Como devemos nos preparar agora para um colapso russo na Ucrânia

Artigo insta a Otan a apoiar Kiev na reconquista de seus territórios e diz que uma derrota levaria ao fim do regime de Putin

Este artigo foi publicado originalmente em inglês no site The Cipher Brief

Por Gregory Sims*

O consenso entre os especialistas geopolíticos parece ser o de que a contraofensiva da Ucrânia se transformou em um trabalho árduo, e que o pensamento político dos EUA e da Otan (Organização do Tratado do Atlântico Norte) deve se concentrar principalmente no que fazer se o progresso continuar a ser incremental ou for interrompido. O motim de Prigozhin em junho, no entanto, foi um lembrete do potencial para eventos extremos do lado russo e a necessidade de pensar agora sobre como responderíamos se a posição russa começasse a se desfazer rapidamente politicamente e no campo de batalha.

No momento, as defesas da Rússia parecem estar se mantendo em grande parte, mas essa estabilização está ameaçada pelo atual expurgo da liderança do exército tusso como consequência do evento do Wagner Group, incluindo a demissão de comandantes seniores operacionalmente competentes, como os generais Sergey Surovikin e Ivan Popov, bem como a perseguição de influenciadores pró-guerra ligados aos militares, populares entre as fileiras, como Igor “Strelkov” Girkin.

Isso só pode atrapalhar as operações russas e deprimir o moral no campo de batalha. Além disso, deve-se notar que o ritmo lento da contraofensiva ucraniana também se deve em parte, talvez até principalmente, à transição anterior das forças ucranianas para uma postura mais dispersa de “recontração”, com suas forças destruindo as posições russas em um frente ampla para encontrar ou criar áreas de fraqueza suficiente contra as quais pode montar um ataque mais agressivo e concentrado visando um avanço profundo.

■ **Tarefas escritas**
A. Liste todas as pessoas mencionadas pelo nome no artigo.
B. Edite o trecho do artigo que começa nas palavras "Este artigo foi" e termina logo após "e no campo de batalha.", trocando "motim" por "levante".

■ **Amostra dos dados**
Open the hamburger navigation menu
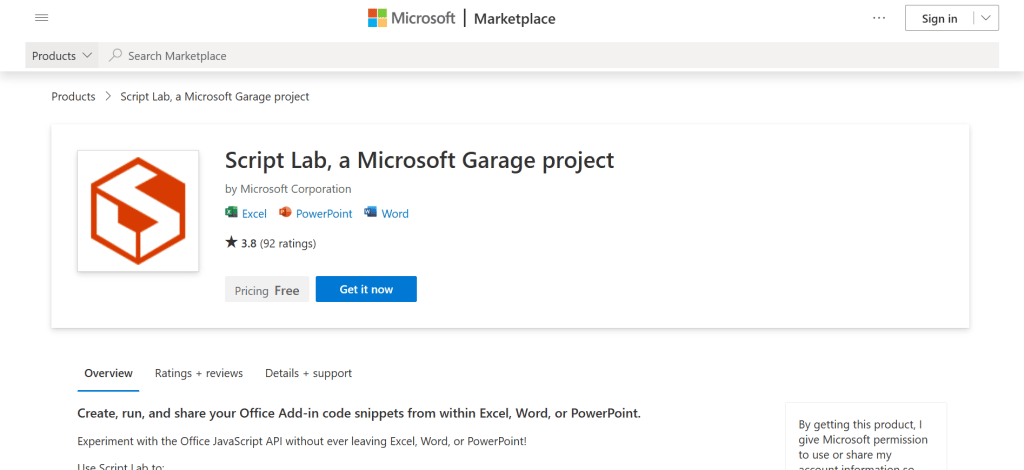Screen dimensions: 1024x470 coord(41,18)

■ **Respostas**
A. Putin, Gregory Sims, Prigozhin, Sergey Surovikin, Ivan Popov e Igor "Strelkov" Girkin.

B.
Este artigo foi publicado originalmente em inglês no site The Cipher Brief

Por Gregory Sims*

O consenso entre os especialistas geopolíticos parece ser o de que a contraofensiva da Ucrânia se transformou em um trabalho árduo, e que o pensamento político dos EUA e da Otan (Organização do Tratado do Atlântico Norte) deve se concentrar principalmente no que fazer se o progresso continuar a ser incremental ou for interrompido. O levante de Prigozhin em junho, no entanto, foi um lembrete do potencial para eventos extremos do lado russo e a necessidade de pensar agora sobre como responderíamos se a posição russa começasse a se desfazer rapidamente politicamente e no campo de batalha.